Through (4,2) and (1,3)

m= 3 - 2 / 1 - 4 = - 1/3

y - 2 = (-1/3)x (x-4)

y - 2 = this is where I get stuck. I know the answer is y = (-1/3)x + 11/3 - Sep 8th 2008, 10:47 AMSimplicity
I get a different answer.

The general form is:

$\displaystyle y - y_1= m(x-x_1)$

Substituting values:

$\displaystyle y-2 = -\frac13 ( x - 4)$

Opening the bracket:

$\displaystyle y-2 = -\frac13x + \frac43$

Adding $\displaystyle 2$ to both sides:

$\displaystyle y = -\frac13 + \frac{10}{3}$ - Sep 8th 2008, 10:51 AMSammyj
Thanks

- Sep 8th 2008, 11:12 AMSammyj
How about through (1/2, 5/3) and (3, 1/16)
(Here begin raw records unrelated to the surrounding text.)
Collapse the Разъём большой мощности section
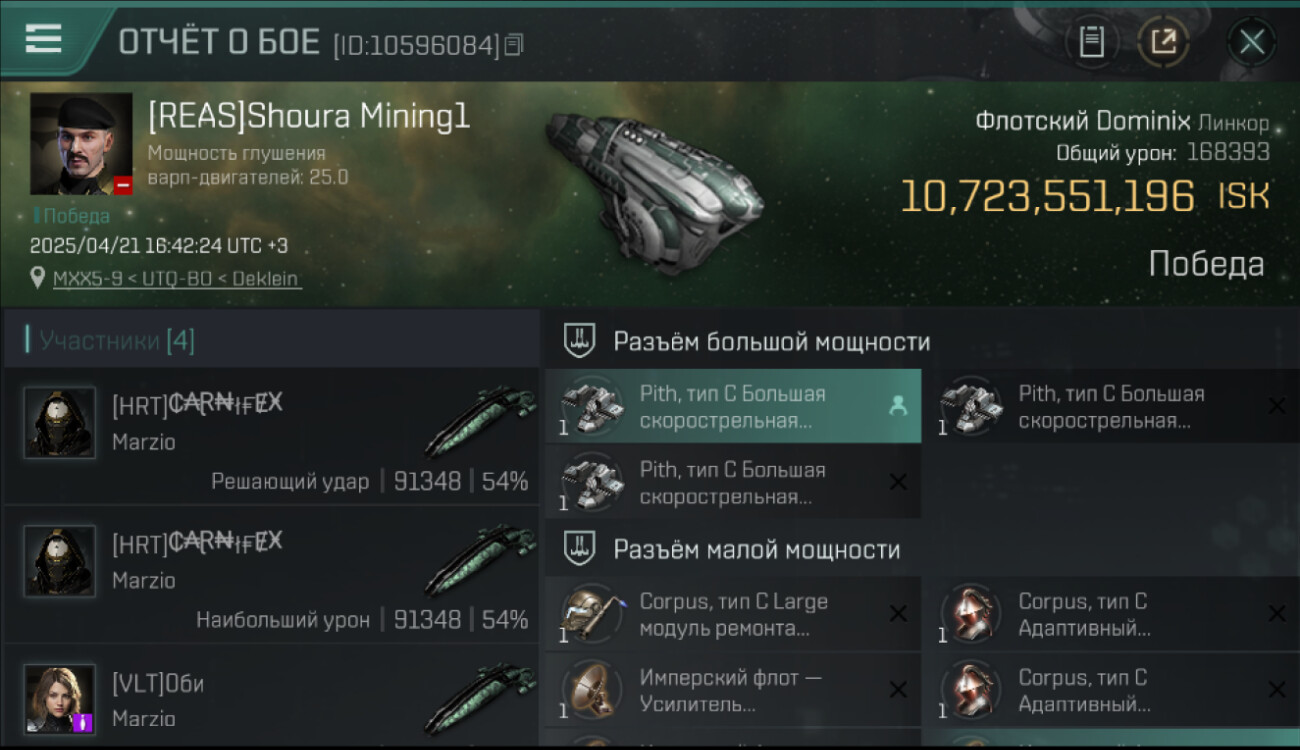This screenshot has width=1300, height=750. 920,341
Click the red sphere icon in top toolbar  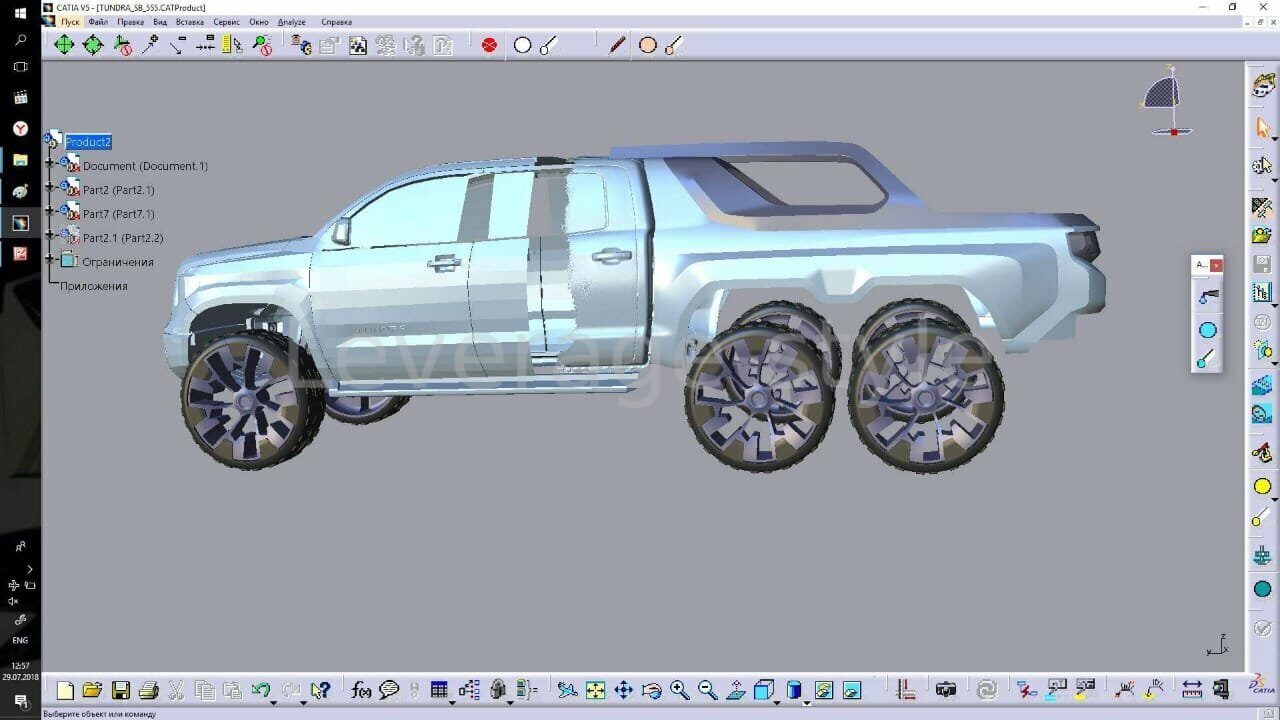[x=489, y=45]
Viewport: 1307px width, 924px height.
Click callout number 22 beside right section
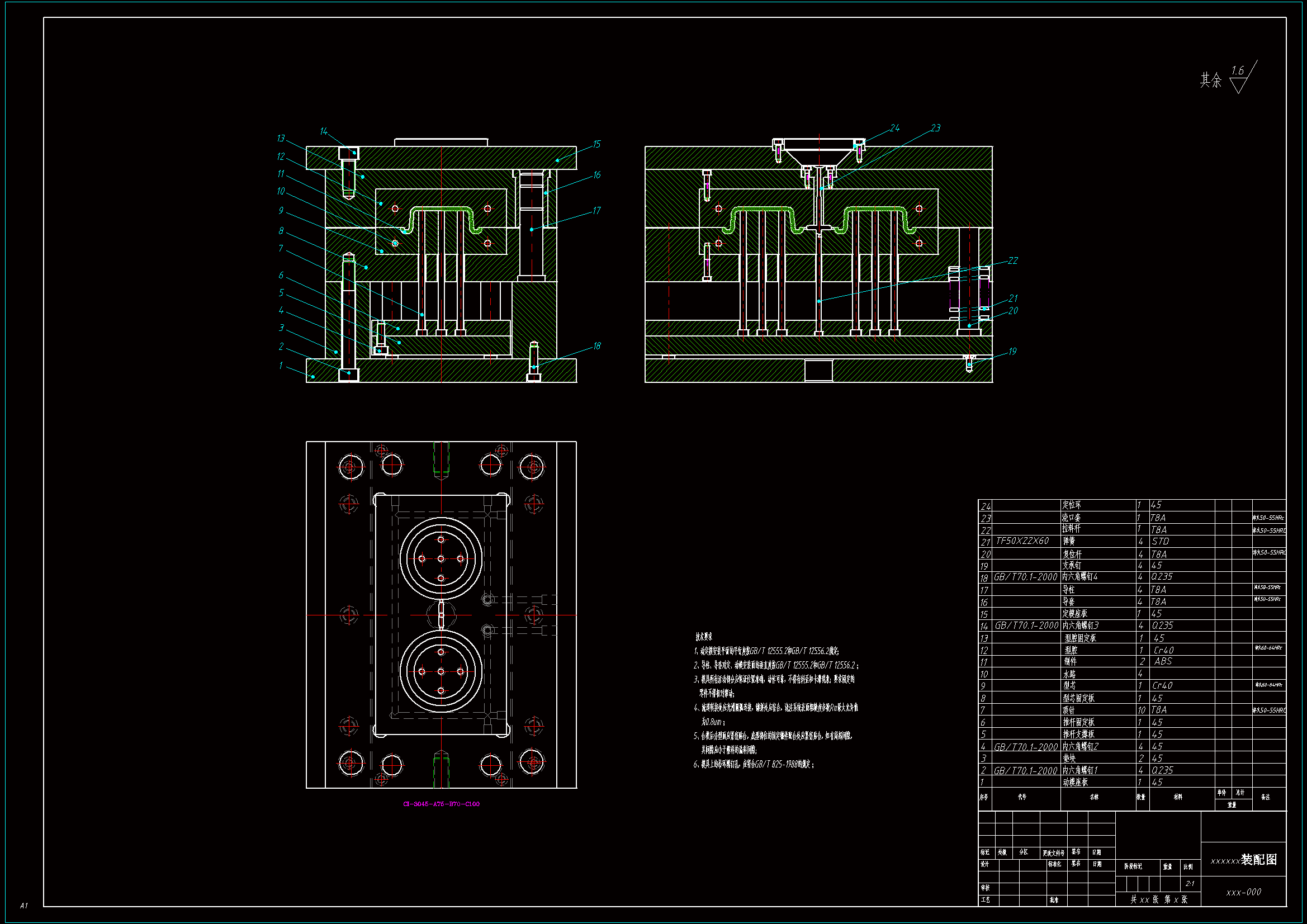click(x=1013, y=260)
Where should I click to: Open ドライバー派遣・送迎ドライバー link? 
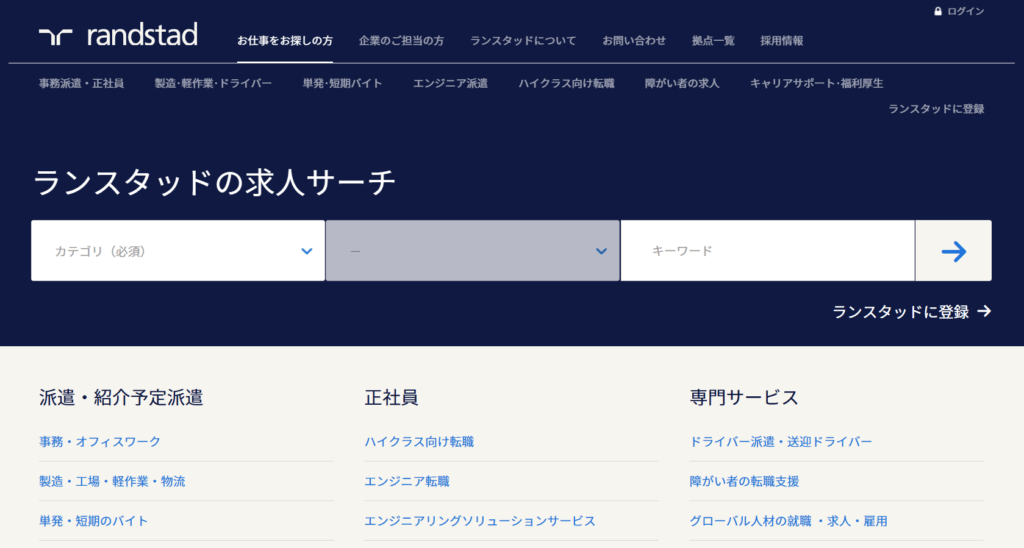pyautogui.click(x=781, y=441)
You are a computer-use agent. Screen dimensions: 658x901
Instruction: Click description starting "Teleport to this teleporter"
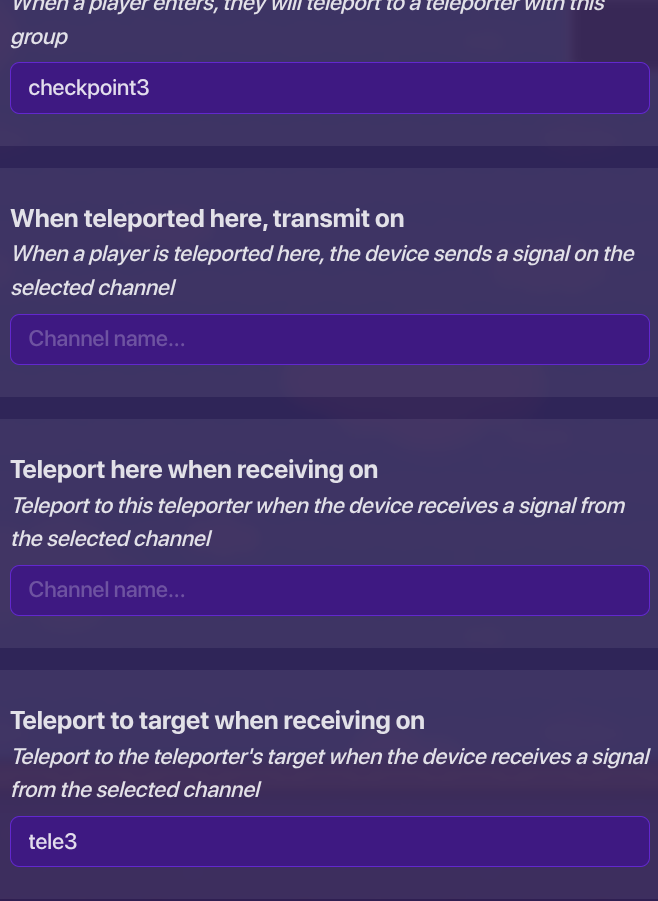318,505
(1/16) - (5/3) / (3) - (1/2)

I understand how to do them until they are fractions. I know the answer is y = (2/3)x-2 but don't know how to work it out. - Sep 8th 2008, 11:52 AMSimplicity
$\displaystyle \Delta y = \frac{1}{16} - \frac{5}{3} = -\frac{77}{48}$

$\displaystyle \Delta x = 3 - \frac12 = \frac52$

$\displaystyle m = \frac{\Delta y}{\Delta x} = \frac{-\frac{77}{48}}{\frac52}$

$\displaystyle m = -\frac{77}{48} \div {\frac52} = -\frac{77}{48} \times \frac{2}{5} = -\frac{77}{120}$

Your gradient is $\displaystyle m = -\frac{77}{120}$

Use your normal apprach to find the equation. Substitute appropriate number into the general form, $\displaystyle y - y_1 = m(x-x_1)$.

**EDIT:**Sammyj, is your question posted correctly? The gradient is different to the answer that you posted.